In neighbouring Myanmar -- a country in uproar since the military seized power last month -- women stood proudly on the frontline of anti-coup protests, but lamented that discrimination still exists on the barricades.
Some waved longyis -- the traditional Burmese skirts -- during a protest in the Sanchaung area of the commercial capital Yangon, where demonstrators have regularly clashed with authorities on the streets.
Across the country, police and military have responded to resistance with an increasingly brutal crackdown on demonstrators, with more than 50 people killed and nearly 1,800 arrested.
"The political issue is for of all of us –- men and women," said Cora, a 33-year-old protester.
"Generally, leadership seems to be for men only.
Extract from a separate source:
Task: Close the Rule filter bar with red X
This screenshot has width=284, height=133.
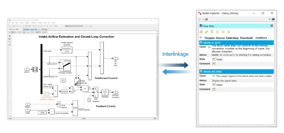Action: (x=272, y=26)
In this uprising, women came out in the streets and led the protests."
- 'Heightened inequalities' -
There were also marches across deeply conservative Pakistan, from the bustling city of Lahore to Balochistan province near the border with Afghanistan.
Hundreds gathered in the Philippine capital of Manila to demonstrate against the killings of several activists on Sunday.
The protesters, most members of women's group Gabriela, marched through the streets of the capital near the presidential palace, and held a rally to criticise the government's efforts during the coronavirus pandemic, as well as the deadly crackdown.
On Sunday, nine people were killed in a series of raids by security forces targeting alleged communist insurgents. Leftist groups claimed those who were killed were unarmed activists.
Legislator Sarah Elago told AFP at the protest site that it was not easy for women to assert themselves politically.
"Covid-19 has heightened inequalities and this has also affected how women are organising themselves," she said.
"This has become more difficult to do now because they themselves are being attacked for speaking up."